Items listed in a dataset
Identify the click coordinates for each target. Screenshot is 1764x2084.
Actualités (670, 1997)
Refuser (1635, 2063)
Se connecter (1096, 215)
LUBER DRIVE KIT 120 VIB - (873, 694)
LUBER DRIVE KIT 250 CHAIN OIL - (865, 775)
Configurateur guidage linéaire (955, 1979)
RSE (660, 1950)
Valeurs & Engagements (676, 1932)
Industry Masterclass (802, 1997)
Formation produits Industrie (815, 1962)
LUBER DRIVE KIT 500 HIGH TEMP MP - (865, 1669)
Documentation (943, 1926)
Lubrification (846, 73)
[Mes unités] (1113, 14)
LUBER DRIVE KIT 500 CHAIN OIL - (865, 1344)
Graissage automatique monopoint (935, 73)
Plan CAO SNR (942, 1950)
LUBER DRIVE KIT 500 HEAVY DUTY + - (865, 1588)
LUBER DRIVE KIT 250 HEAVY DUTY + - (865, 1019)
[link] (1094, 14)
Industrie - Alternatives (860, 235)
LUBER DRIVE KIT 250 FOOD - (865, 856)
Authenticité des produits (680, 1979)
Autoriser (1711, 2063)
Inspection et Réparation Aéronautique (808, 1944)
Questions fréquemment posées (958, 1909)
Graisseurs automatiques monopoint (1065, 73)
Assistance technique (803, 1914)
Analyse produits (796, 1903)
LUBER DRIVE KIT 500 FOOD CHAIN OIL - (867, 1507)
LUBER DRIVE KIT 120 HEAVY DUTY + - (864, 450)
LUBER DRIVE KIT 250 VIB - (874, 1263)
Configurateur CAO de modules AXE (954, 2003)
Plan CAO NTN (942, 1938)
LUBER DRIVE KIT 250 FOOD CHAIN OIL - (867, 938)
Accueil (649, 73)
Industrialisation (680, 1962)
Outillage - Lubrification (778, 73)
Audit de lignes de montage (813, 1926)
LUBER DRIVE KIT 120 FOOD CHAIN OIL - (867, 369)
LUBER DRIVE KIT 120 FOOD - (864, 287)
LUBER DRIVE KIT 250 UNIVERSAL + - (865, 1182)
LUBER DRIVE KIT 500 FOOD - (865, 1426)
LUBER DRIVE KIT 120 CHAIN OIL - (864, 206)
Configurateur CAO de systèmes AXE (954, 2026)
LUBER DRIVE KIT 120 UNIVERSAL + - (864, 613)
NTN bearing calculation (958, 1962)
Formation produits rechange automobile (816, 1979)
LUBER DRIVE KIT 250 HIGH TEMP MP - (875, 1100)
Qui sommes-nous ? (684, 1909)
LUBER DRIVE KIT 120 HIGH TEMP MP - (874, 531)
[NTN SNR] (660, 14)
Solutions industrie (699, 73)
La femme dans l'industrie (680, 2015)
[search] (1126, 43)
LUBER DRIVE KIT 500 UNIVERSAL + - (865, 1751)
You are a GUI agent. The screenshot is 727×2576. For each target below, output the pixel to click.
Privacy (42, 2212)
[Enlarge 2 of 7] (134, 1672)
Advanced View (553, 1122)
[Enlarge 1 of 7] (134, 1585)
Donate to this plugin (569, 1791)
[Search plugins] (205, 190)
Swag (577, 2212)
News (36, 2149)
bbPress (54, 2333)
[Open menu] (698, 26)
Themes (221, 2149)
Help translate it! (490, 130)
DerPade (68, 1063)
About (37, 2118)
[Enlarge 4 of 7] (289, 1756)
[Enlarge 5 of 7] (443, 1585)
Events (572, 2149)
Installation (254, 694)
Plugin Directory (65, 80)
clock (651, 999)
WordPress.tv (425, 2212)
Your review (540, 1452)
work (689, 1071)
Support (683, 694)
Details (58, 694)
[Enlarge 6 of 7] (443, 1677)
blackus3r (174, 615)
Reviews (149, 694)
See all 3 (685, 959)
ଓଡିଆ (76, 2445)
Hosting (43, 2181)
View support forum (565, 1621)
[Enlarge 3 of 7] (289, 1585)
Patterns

Goal of the exercise: Using the data above, reproduce exactly the lines between those holding "LUBER DRIVE KIT 250 FOOD CHAIN" and "Formation produits rechange", inclusive, and no others.

Result:
LUBER DRIVE KIT 250 FOOD CHAIN OIL - (867, 938)
Accueil (649, 73)
Industrialisation (680, 1962)
Outillage - Lubrification (778, 73)
Audit de lignes de montage (813, 1926)
LUBER DRIVE KIT 120 FOOD CHAIN OIL - (867, 369)
LUBER DRIVE KIT 120 FOOD - (864, 287)
LUBER DRIVE KIT 250 UNIVERSAL + - (865, 1182)
LUBER DRIVE KIT 500 FOOD - (865, 1426)
LUBER DRIVE KIT 120 CHAIN OIL - (864, 206)
Configurateur CAO de systèmes AXE (954, 2026)
LUBER DRIVE KIT 120 UNIVERSAL + - (864, 613)
NTN bearing calculation (958, 1962)
Formation produits rechange automobile (816, 1979)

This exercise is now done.